§ Exercise prompt: Write every line below out again, exactly as given, but leave out the pictures.

[Stored data]

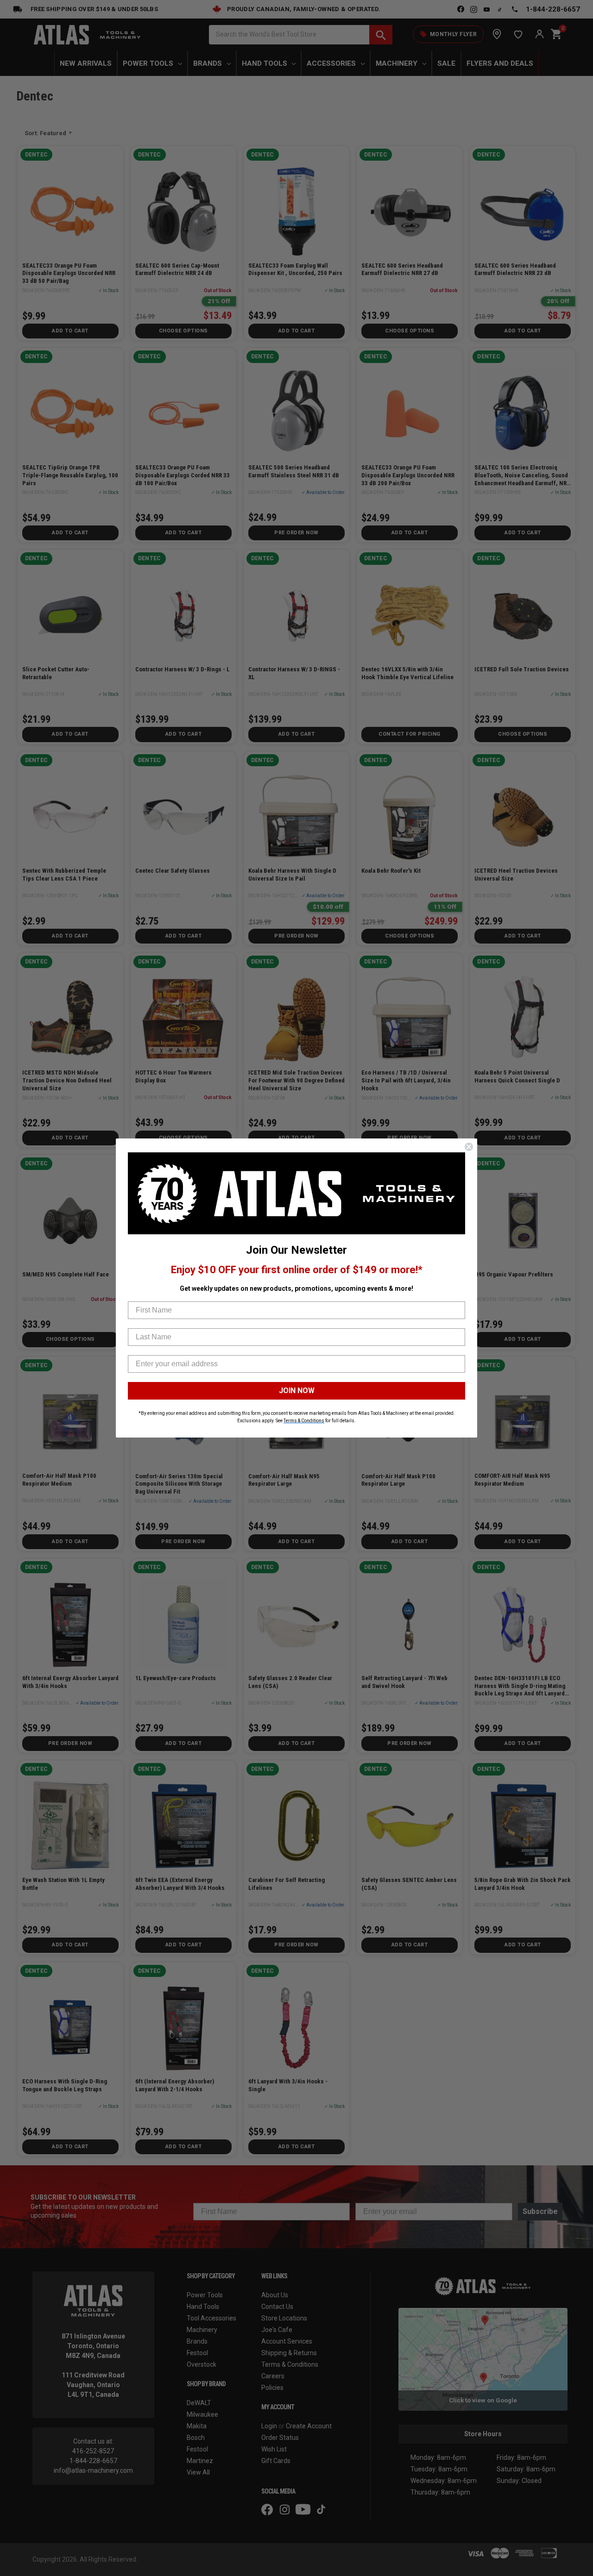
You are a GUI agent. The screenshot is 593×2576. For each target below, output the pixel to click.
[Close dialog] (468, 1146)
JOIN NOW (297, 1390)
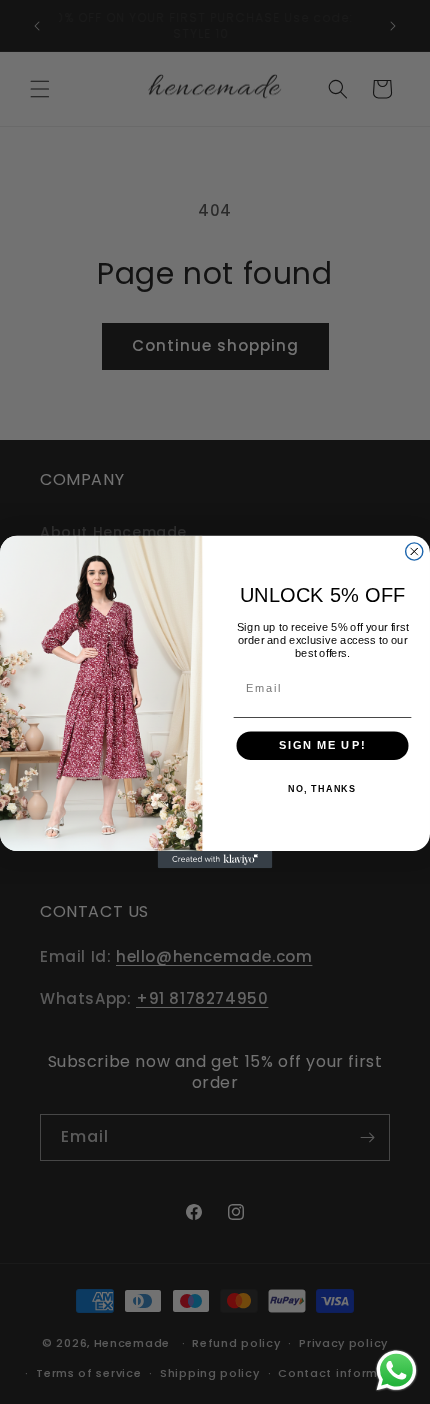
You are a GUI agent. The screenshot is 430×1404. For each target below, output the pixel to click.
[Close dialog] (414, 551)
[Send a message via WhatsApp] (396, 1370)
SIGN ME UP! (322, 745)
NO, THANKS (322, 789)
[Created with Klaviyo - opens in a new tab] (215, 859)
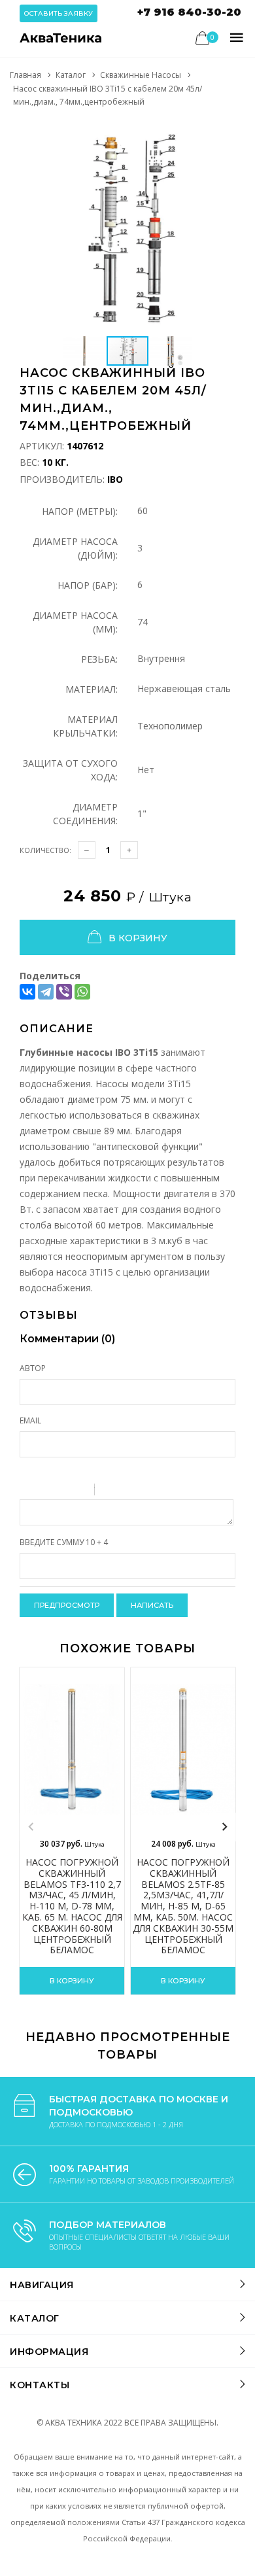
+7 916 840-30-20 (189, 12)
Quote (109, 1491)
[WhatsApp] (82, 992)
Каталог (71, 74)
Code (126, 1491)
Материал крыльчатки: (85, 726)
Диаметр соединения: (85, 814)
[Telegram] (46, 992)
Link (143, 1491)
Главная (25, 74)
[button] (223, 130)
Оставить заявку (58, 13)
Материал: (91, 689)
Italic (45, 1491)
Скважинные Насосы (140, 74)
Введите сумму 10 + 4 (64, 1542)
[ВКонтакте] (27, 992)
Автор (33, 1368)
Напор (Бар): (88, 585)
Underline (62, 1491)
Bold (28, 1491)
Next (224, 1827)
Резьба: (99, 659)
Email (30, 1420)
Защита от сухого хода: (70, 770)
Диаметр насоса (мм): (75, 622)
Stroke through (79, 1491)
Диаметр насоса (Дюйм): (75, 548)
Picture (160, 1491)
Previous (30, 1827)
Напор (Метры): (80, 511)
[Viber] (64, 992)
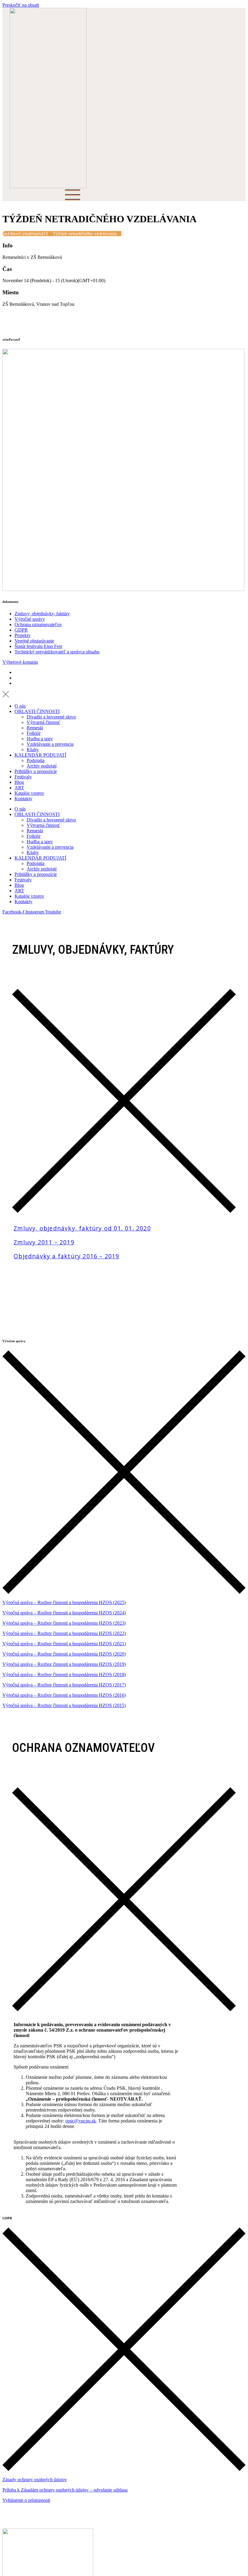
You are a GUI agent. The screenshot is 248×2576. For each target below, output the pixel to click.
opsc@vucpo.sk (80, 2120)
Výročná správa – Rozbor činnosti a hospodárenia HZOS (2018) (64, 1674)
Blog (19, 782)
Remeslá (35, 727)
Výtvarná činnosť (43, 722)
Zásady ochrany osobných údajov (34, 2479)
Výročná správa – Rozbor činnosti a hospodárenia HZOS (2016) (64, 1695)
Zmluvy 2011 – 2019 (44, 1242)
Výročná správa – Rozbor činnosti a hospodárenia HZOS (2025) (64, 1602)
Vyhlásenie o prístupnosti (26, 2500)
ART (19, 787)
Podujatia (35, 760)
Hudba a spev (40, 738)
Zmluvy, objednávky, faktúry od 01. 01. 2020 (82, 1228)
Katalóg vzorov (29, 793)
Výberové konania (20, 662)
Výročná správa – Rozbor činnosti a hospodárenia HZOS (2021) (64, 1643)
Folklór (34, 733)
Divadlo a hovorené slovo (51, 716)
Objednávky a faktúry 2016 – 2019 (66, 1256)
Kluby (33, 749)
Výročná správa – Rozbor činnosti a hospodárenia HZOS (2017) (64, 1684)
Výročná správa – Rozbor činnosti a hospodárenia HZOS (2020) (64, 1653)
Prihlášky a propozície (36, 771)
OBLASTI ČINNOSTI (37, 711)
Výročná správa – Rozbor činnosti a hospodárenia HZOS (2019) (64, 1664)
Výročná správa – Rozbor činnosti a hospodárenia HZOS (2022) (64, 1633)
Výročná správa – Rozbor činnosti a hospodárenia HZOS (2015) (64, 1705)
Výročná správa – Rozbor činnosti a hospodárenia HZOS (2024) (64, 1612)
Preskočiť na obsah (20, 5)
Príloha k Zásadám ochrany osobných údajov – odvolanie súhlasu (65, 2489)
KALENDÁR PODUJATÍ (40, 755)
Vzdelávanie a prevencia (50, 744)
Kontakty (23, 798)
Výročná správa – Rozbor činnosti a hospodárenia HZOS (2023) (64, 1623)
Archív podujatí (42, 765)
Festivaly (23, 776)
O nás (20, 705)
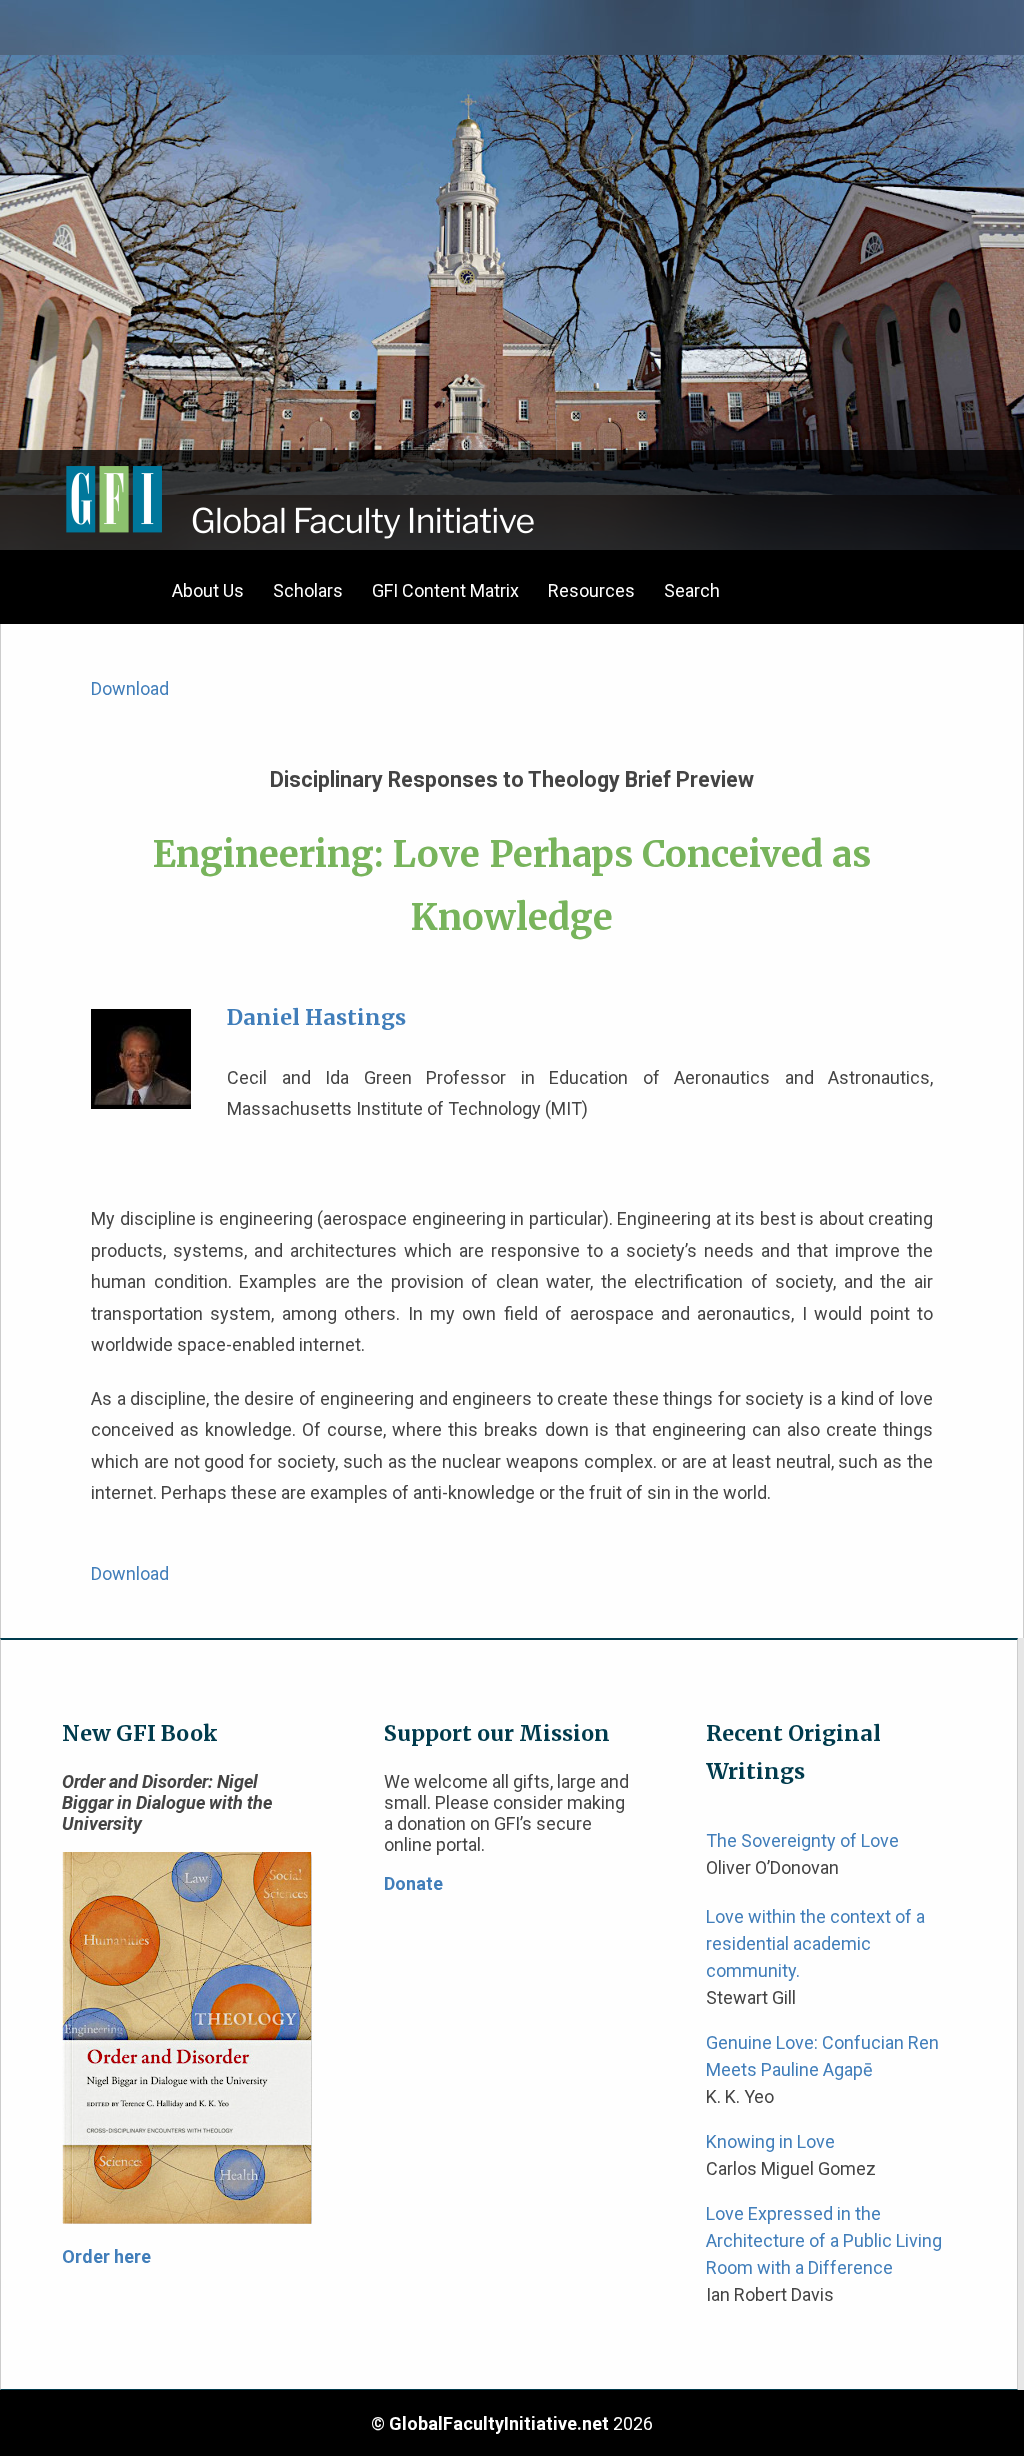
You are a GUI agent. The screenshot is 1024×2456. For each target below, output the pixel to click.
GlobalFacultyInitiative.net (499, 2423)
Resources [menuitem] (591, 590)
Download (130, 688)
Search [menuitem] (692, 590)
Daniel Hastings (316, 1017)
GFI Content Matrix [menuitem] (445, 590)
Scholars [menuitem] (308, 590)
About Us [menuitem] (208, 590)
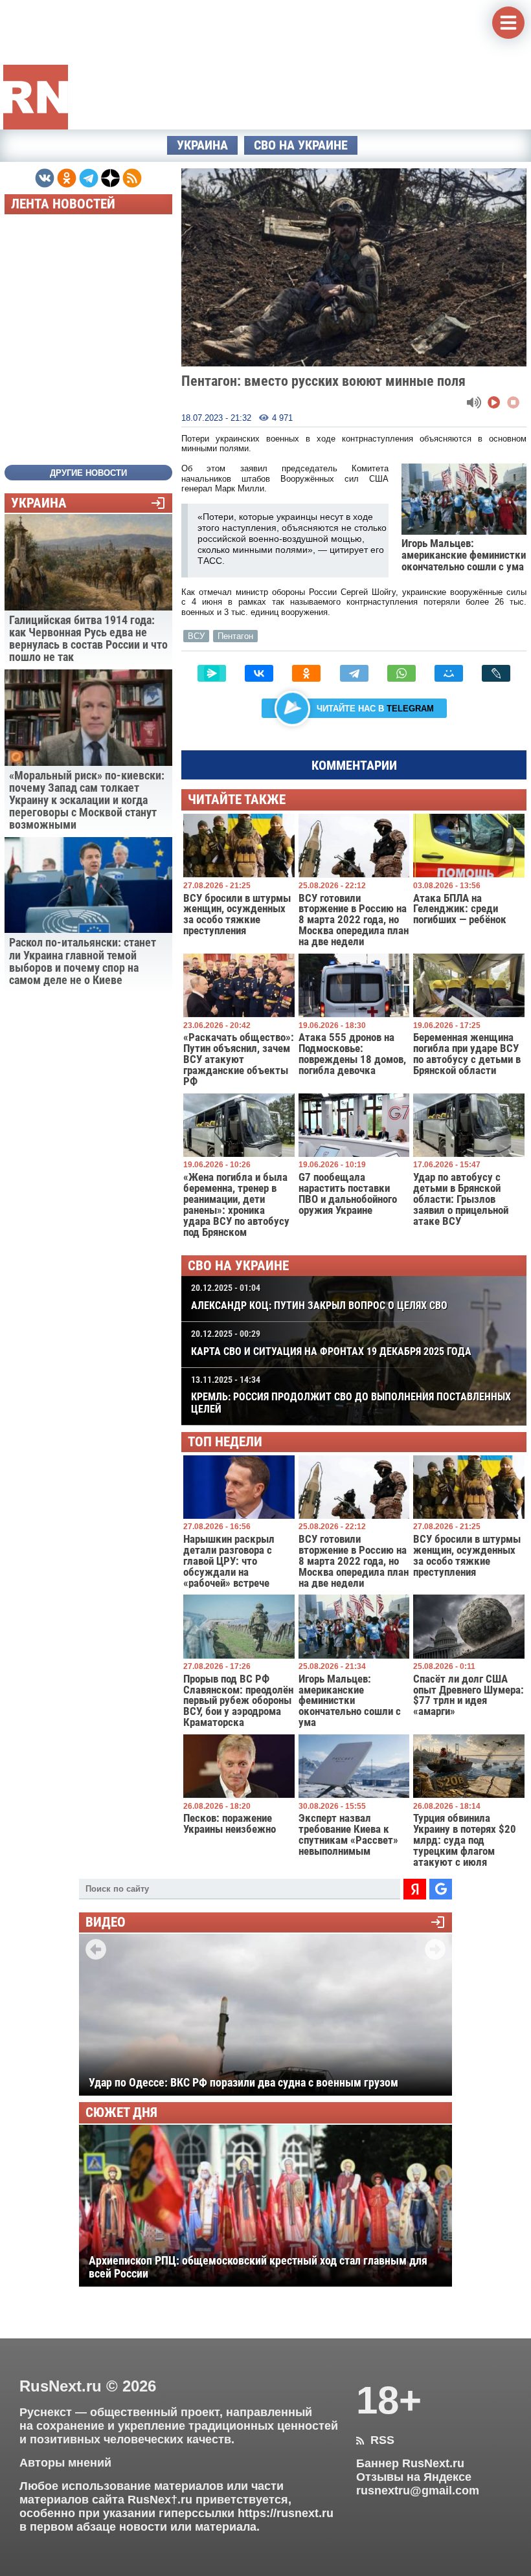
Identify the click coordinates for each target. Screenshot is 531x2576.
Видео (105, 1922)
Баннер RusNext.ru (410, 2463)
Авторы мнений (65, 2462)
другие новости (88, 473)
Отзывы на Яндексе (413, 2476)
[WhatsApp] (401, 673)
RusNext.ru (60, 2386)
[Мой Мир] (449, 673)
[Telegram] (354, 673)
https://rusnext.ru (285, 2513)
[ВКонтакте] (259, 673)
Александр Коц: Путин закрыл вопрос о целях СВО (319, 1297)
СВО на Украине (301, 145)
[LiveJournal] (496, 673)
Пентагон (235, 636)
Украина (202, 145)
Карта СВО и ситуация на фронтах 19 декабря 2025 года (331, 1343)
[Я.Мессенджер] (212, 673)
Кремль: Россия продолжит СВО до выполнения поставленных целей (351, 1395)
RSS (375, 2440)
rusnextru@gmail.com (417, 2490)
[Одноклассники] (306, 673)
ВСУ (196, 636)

§ Exercise result:
You are a GUI agent. The screenshot is 593×2576. For each target below, output the pixel to click.
[Close dialog] (468, 1146)
JOIN NOW (297, 1390)
You are a GUI agent. The screenshot is 430×1404. For each target below, output the pixel to click.
[Close dialog] (414, 551)
[Send a message via WhatsApp] (396, 1370)
SIGN ME UP! (322, 745)
NO, THANKS (322, 789)
[Created with Klaviyo - opens in a new tab] (215, 859)
+7 916 840-30-20 (189, 12)
Quote (109, 1491)
[WhatsApp] (82, 992)
Каталог (71, 74)
Code (126, 1491)
Материал крыльчатки: (85, 726)
Диаметр соединения: (85, 814)
[Telegram] (46, 992)
Link (143, 1491)
Главная (25, 74)
[button] (223, 130)
Оставить заявку (58, 13)
Материал: (91, 689)
Italic (45, 1491)
Скважинные Насосы (140, 74)
Введите сумму 10 + 4 (64, 1542)
[ВКонтакте] (27, 992)
Автор (33, 1368)
Напор (Бар): (88, 585)
Underline (62, 1491)
Bold (28, 1491)
Next (224, 1827)
Резьба: (99, 659)
Email (30, 1420)
Защита от сухого хода: (70, 770)
Диаметр насоса (мм): (75, 622)
Stroke through (79, 1491)
Диаметр насоса (Дюйм): (75, 548)
Picture (160, 1491)
Previous (30, 1827)
Напор (Метры): (80, 511)
[Viber] (64, 992)
You are a GUI agent. The screenshot is 248×2576. For each target below, output the pixel to click.
opsc@vucpo.sk (80, 2120)
Výročná správa – Rozbor činnosti a hospodárenia HZOS (2018) (64, 1674)
Blog (19, 782)
Remeslá (35, 727)
Výtvarná činnosť (43, 722)
Zásady ochrany osobných údajov (34, 2479)
Výročná správa – Rozbor činnosti a hospodárenia HZOS (2016) (64, 1695)
Zmluvy 2011 – 2019 (44, 1242)
Výročná správa – Rozbor činnosti a hospodárenia HZOS (2025) (64, 1602)
Vyhlásenie o prístupnosti (26, 2500)
ART (19, 787)
Podujatia (35, 760)
Hudba a spev (40, 738)
Zmluvy, objednávky, faktúry od 01. 01. 2020 (82, 1228)
Katalóg vzorov (29, 793)
Výberové konania (20, 662)
Výročná správa – Rozbor činnosti a hospodárenia HZOS (2021) (64, 1643)
Folklór (34, 733)
Divadlo a hovorené slovo (51, 716)
Objednávky a faktúry 2016 – 2019 (66, 1256)
Kluby (33, 749)
Výročná správa – Rozbor činnosti a hospodárenia HZOS (2017) (64, 1684)
Výročná správa – Rozbor činnosti a hospodárenia HZOS (2020) (64, 1653)
Prihlášky a propozície (36, 771)
OBLASTI ČINNOSTI (37, 711)
Výročná správa – Rozbor činnosti a hospodárenia HZOS (2019) (64, 1664)
Výročná správa – Rozbor činnosti a hospodárenia HZOS (2022) (64, 1633)
Výročná správa – Rozbor činnosti a hospodárenia HZOS (2015) (64, 1705)
Výročná správa – Rozbor činnosti a hospodárenia HZOS (2024) (64, 1612)
Preskočiť na obsah (20, 5)
Príloha k Zásadám ochrany osobných údajov – odvolanie súhlasu (65, 2489)
KALENDÁR PODUJATÍ (40, 755)
Vzdelávanie a prevencia (50, 744)
Kontakty (23, 798)
Výročná správa – Rozbor činnosti a hospodárenia HZOS (2023) (64, 1623)
Archív podujatí (42, 765)
Festivaly (23, 776)
O nás (20, 705)
You are a GUI agent. The screenshot is 1024×2456. For each target below, output the pixel to click.
GlobalFacultyInitiative.net (499, 2423)
Resources [menuitem] (591, 590)
Download (130, 688)
Search [menuitem] (692, 590)
Daniel Hastings (316, 1017)
GFI Content Matrix [menuitem] (445, 590)
Scholars [menuitem] (308, 590)
About Us [menuitem] (208, 590)
Identify the click coordinates for each target. Screenshot is 531x2576.
Видео (105, 1922)
Баннер RusNext.ru (410, 2463)
Авторы мнений (65, 2462)
другие новости (88, 473)
Отзывы на Яндексе (413, 2476)
[WhatsApp] (401, 673)
RusNext.ru (60, 2386)
[Мой Мир] (449, 673)
[Telegram] (354, 673)
https://rusnext.ru (285, 2513)
[ВКонтакте] (259, 673)
Александр Коц: Путин закрыл вопрос о целях СВО (319, 1297)
СВО на Украине (301, 145)
[LiveJournal] (496, 673)
Пентагон (235, 636)
Украина (202, 145)
Карта СВО и ситуация на фронтах 19 декабря 2025 года (331, 1343)
[Я.Мессенджер] (212, 673)
Кремль: Россия продолжит СВО до выполнения поставленных целей (351, 1395)
RSS (375, 2440)
rusnextru@gmail.com (417, 2490)
[Одноклассники] (306, 673)
ВСУ (196, 636)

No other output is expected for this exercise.